The 14.8/.9v likely only lasts for a short while after engine starting. Once warmed up it likely drops to under 14, as a continuous 14.9v always, would overcharge the original engine battery.
Most people's solenoids come on with the key to on, and off during actual engine cranking, then back on after starting. This is not any significant issue for the batteries, but the solenoid develops 2x as many connection disconnection cycles and will wear out faster. Also the solenoid allowing house battery to contribute current to starter motor will wear out contacts faster.
Ideally the solenoid would only be triggered after the engine started, but it is not always easy to find a circuit which becomes live only after engine starting to use to trigger the solenoid. Enter the illuminated manual switch on the trigger circuit so the driver has more control over when the batteries are paralleled.
Usually when Solenoids fail, the contacts fuse together leading to no battery isolation with engine off. This is not so obvious to the driver who does not have a individual voltmeter on each battery. With a failed solenoid whose contacts have fused together, both batteries voltage will always read the same or very close, even when the house battery with a properly functioning solenoid is well depleted and should read lower when measured at battery terminals.
A failed solenoid usually means the engine battery gets inadvertently cycled with house loads and the problem only becomes obvious once the starter battery AND the house battery together, fail to start the vehicle, and this is usually at the end of the life of both batteries. This can take quite a while after the initial solenoid failure, and usually both engine and house batteries, in addition to solenoid, need to be replaced.
As the starter and house batteries will have different resistance and resting voltages, one battery will always feed the other when no charging sources are present, leading to the premature demise of both.
The solenoid might make the same exact noises when the contacts fuse together, or similar enough thae one's ears might not detect a difference in operation, so the wise user occassionally ensures there is actually isolation with engine off. House loads should not affect engine battery voltage with engine off. A properly isolated Engine battery voltage should always be 12.6v or higher, while it is expected that a 50% depleted house battery would be around 12.2v, so a voltmeter on both batteries regularly observed should easily indicate solenoid failure and prevent solenoid failure from taking out engine starting battery from unnecessary cycling of it.

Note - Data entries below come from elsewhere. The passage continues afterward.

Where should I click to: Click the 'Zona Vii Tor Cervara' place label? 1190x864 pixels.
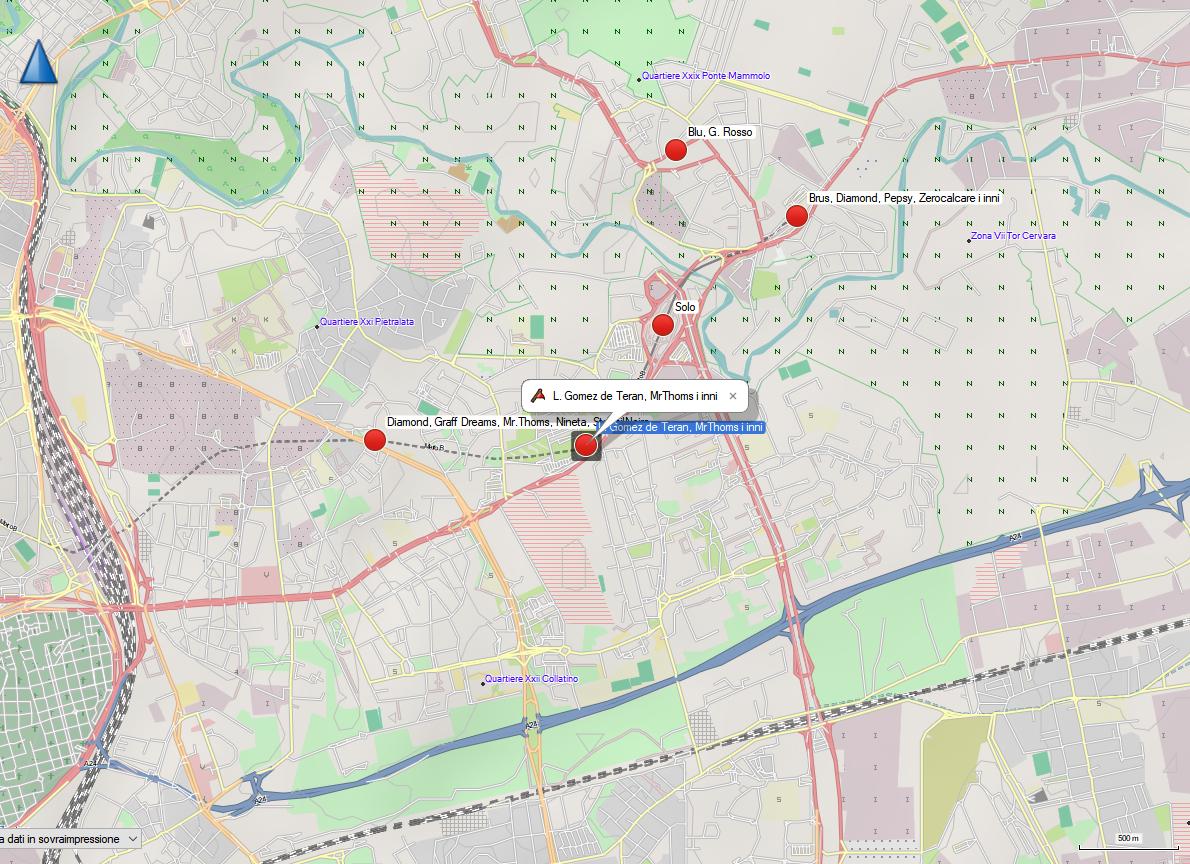tap(1013, 237)
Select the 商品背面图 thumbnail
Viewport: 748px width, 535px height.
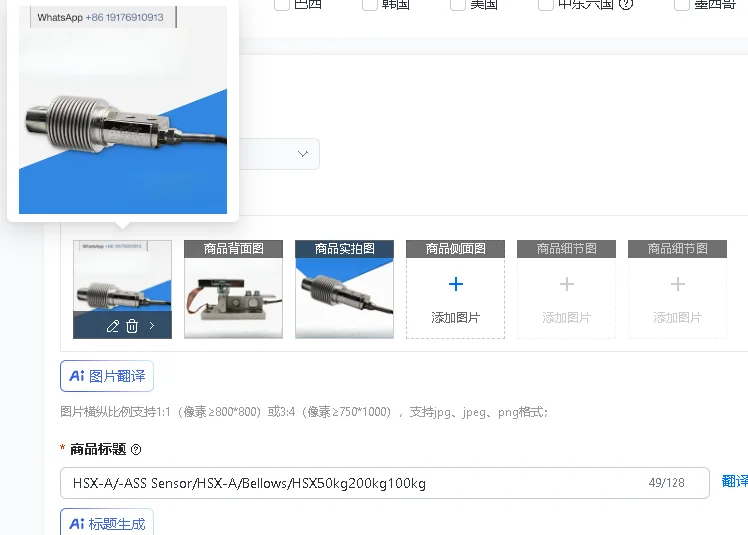233,289
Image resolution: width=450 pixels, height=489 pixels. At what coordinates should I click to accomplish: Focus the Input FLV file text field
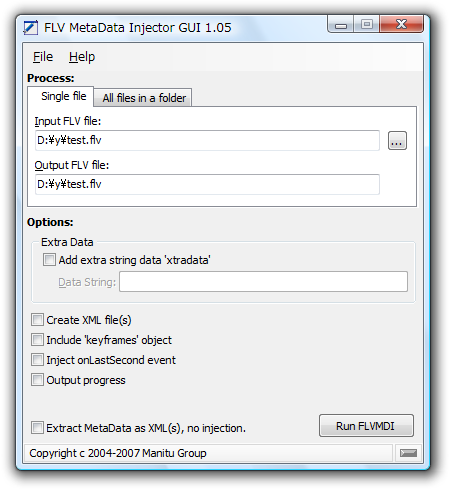click(x=207, y=140)
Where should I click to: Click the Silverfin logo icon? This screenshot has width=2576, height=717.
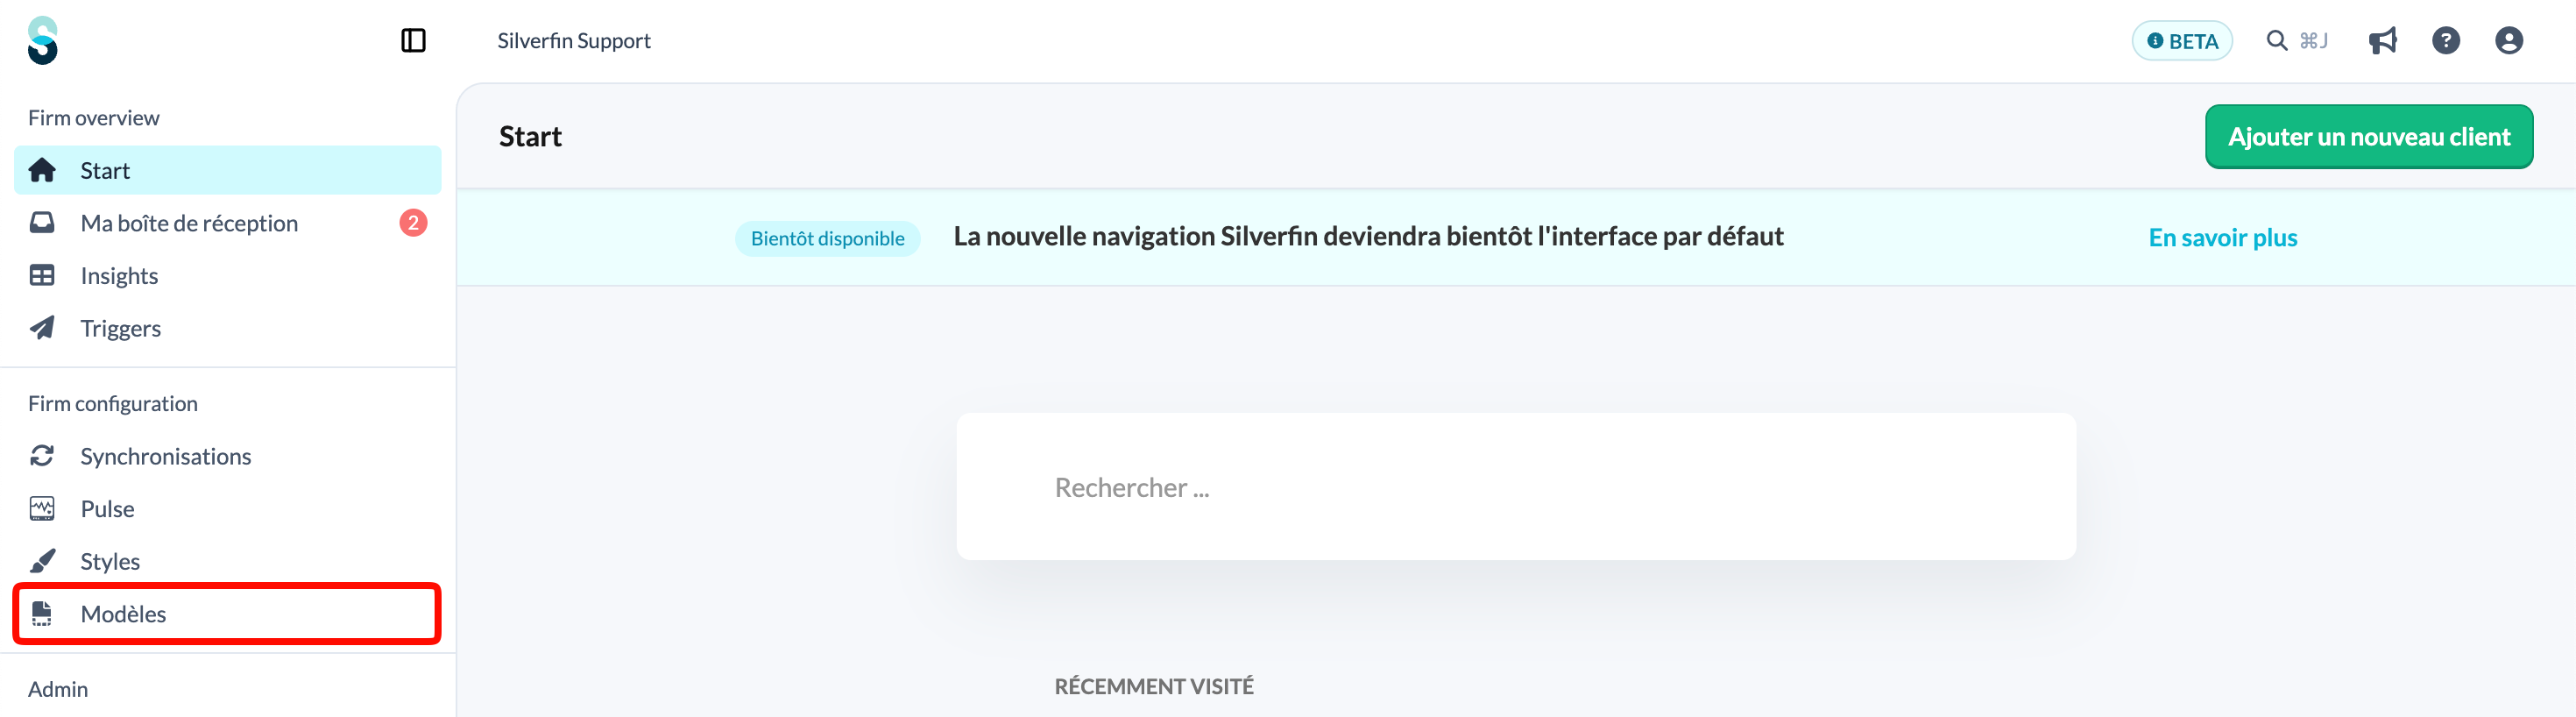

Solenoid failure is not something to freak out about, just something to be aware of, and it is why i recommend people spend the bucks for the higher amp rated solenoiids with the silver tungsten contacts as the initial higher expense will likely be cheaper in the long run, compared to a 15$ 90 amp continuous duty budget solenoid whose contacts fuse together and eventually takes out both batteries and likely requires a jumpstart at some point before replacing both sets of batteries, and the solenoid.